The front desk inside the JW Marriott hotel. Photo by: Jeffrey Greenberg/Universal Images Group via Getty Images

The hotel industry is asking the federal government for $150 billion in emergency aid, mostly to keep employees on the payroll until the novel coronavirus threat subsides and travelers are ready to hit the road again.

Why it matters: The virus outbreak has already hurt the hotel industry more than the Sept. 11 terrorist attacks and the Great Recession combined, an industry trade group says. Without immediate help, people at the lower rungs of the economic ladder will suffer the most.

The big picture: Besides $150 billion in aid for hotels — many of which are operated by franchisees or small business owners — the industry is seeking another $100 billion for travel-related businesses like retail shops, attractions and restaurants.

  • Passenger and cargo airlines are seeking an additional $58 billion in relief.

What's new: Hotel and travel industry executives met with President Trump and members of his cabinet on Tuesday afternoon to plea for immediate help.

  • "The president understands the severity of the problem," said Chip Rogers, president of the American Hotel and Lodging Association.
  • "Three weeks ago, our members were enjoying record high occupancy rates and record high employment.
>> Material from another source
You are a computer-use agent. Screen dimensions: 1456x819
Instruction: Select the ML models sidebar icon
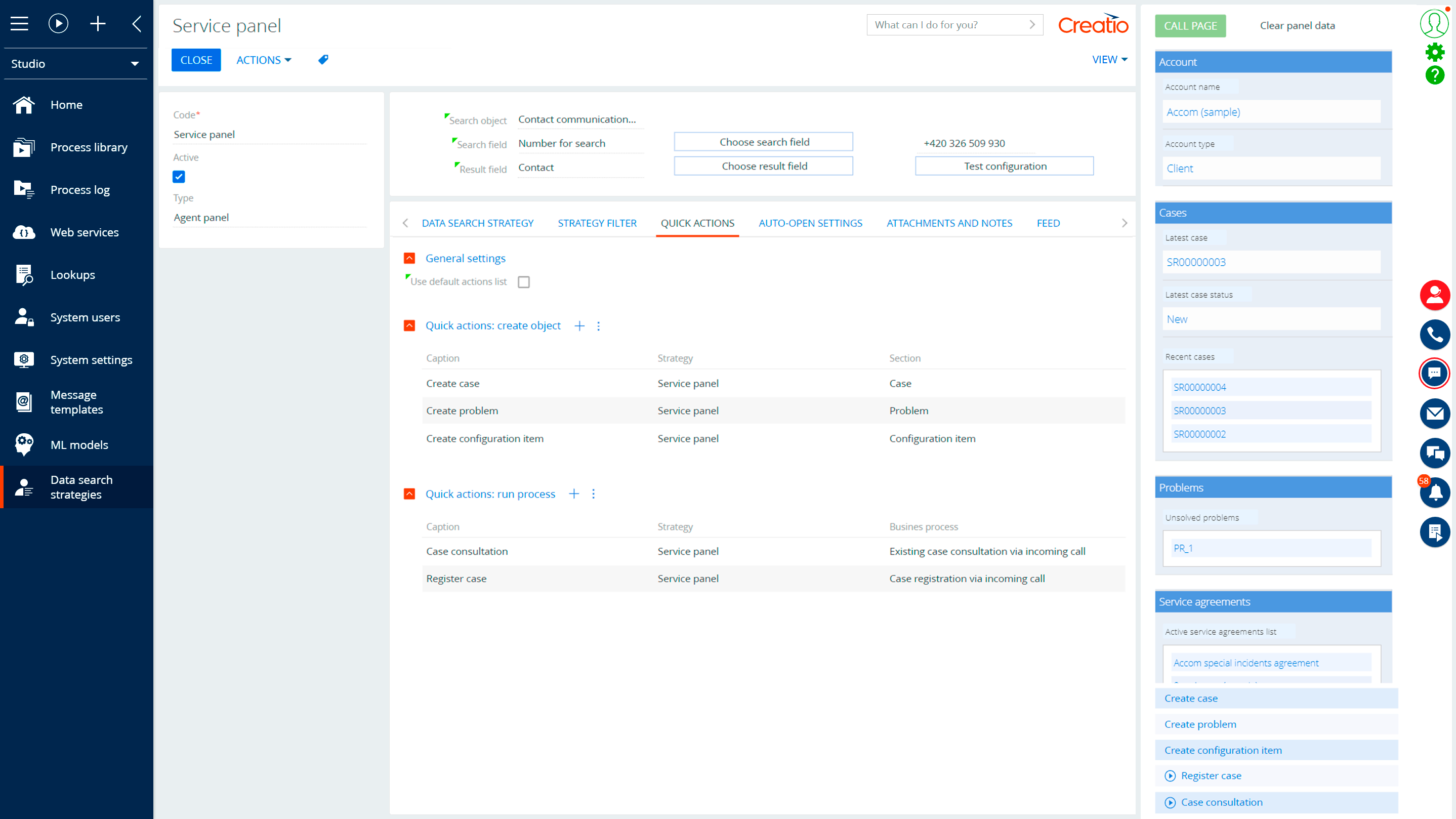(24, 445)
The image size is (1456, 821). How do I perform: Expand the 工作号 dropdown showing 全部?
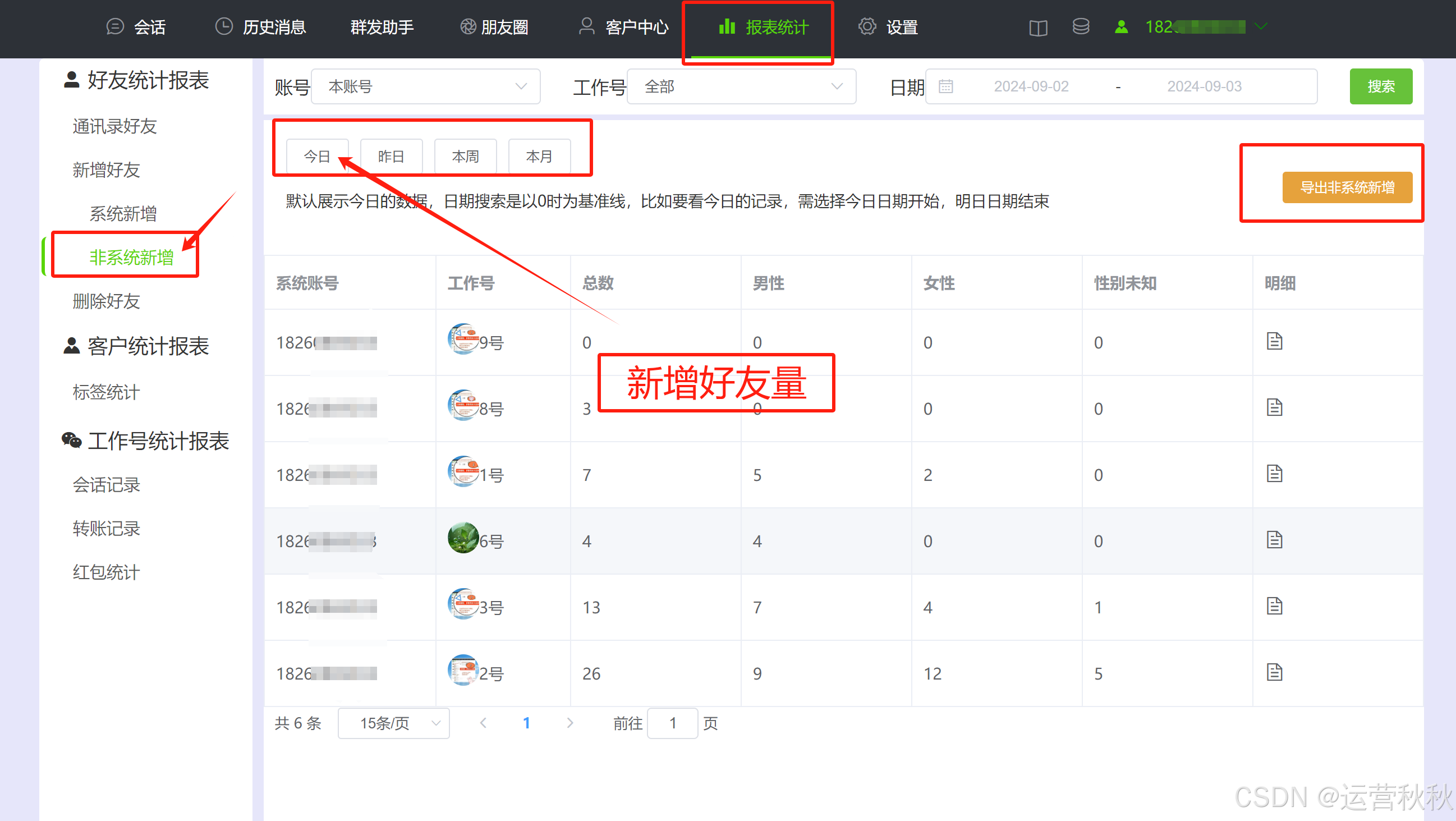tap(741, 86)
The reality now is that half the hotels in the U.S. will close this year."
  • With occupancy rates below 10%, hotels have already laid off 45% of their staff, with more layoffs expected by the end of the week.
  • Marriott Hotels began furloughing what it expects will be tens of thousands of employees worldwide because of widespread travel cancellations across the globe, the Wall Street Journal reports.
  • Many smaller hotel chains in hard-hit cities like Seattle have already closed their doors.

What they're saying: Travel industry losses alone will be enough to push the U.S. economy into recession, predicts AHLA.

  • A projected $355 billion decline in travel spending — transportation, lodging, retail, attractions and restaurants — will deliver an $809 million hit to the U.S. economy and cost 4.6 million travel-related jobs, says the U.S. Travel Association.

What they're seeking: The $150 billion aid package could include:

  • A fund for workforce stabilization that would pay employees more than they'd earn in unemployment benefits, if not their full paychecks.
  • Emergency grants to preserve hotel companies' liquidity.
  • Streamlined Small Business Administration loan programs to support independent hoteliers and franchisees.

What to watch: The government could put restrictions on any financial assistance to make sure the money winds up in employees' pockets rather than in CEO bonuses or stock buybacks to benefit shareholders.